■ **Task objective**:
Substitute "check box" for "checkbox" throughout the data below and write all the lines out again with nothing else changed. Leave the pictures out.

==== Available records ====

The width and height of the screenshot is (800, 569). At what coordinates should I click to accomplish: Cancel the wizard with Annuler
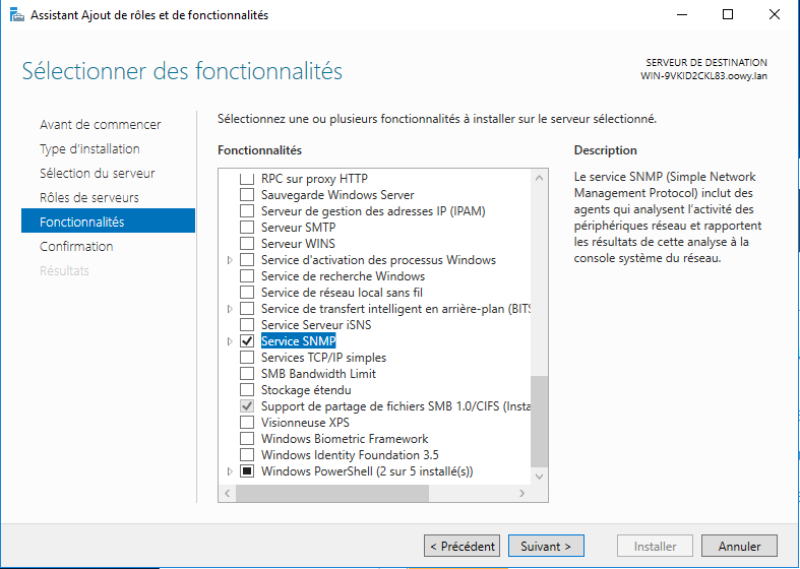click(x=739, y=546)

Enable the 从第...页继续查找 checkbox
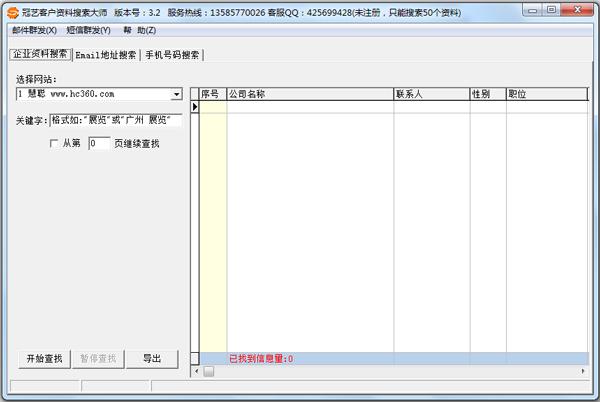(55, 144)
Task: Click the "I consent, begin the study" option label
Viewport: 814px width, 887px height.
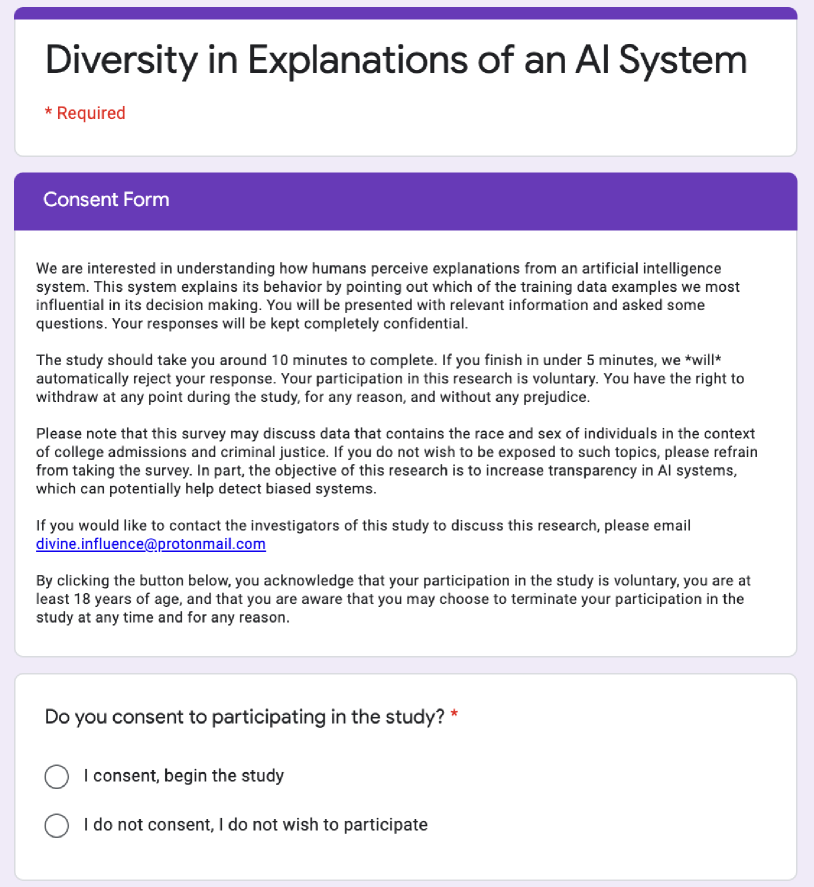Action: 184,776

====

■ **Solution to this exercise**:
The width and height of the screenshot is (800, 569). At what coordinates should I click to accomplish: Cancel the wizard with Annuler
click(x=739, y=546)

Enable the 从第...页继续查找 check box
(55, 144)
Task: Click the "I consent, begin the study" option label
Viewport: 814px width, 887px height.
Action: 184,776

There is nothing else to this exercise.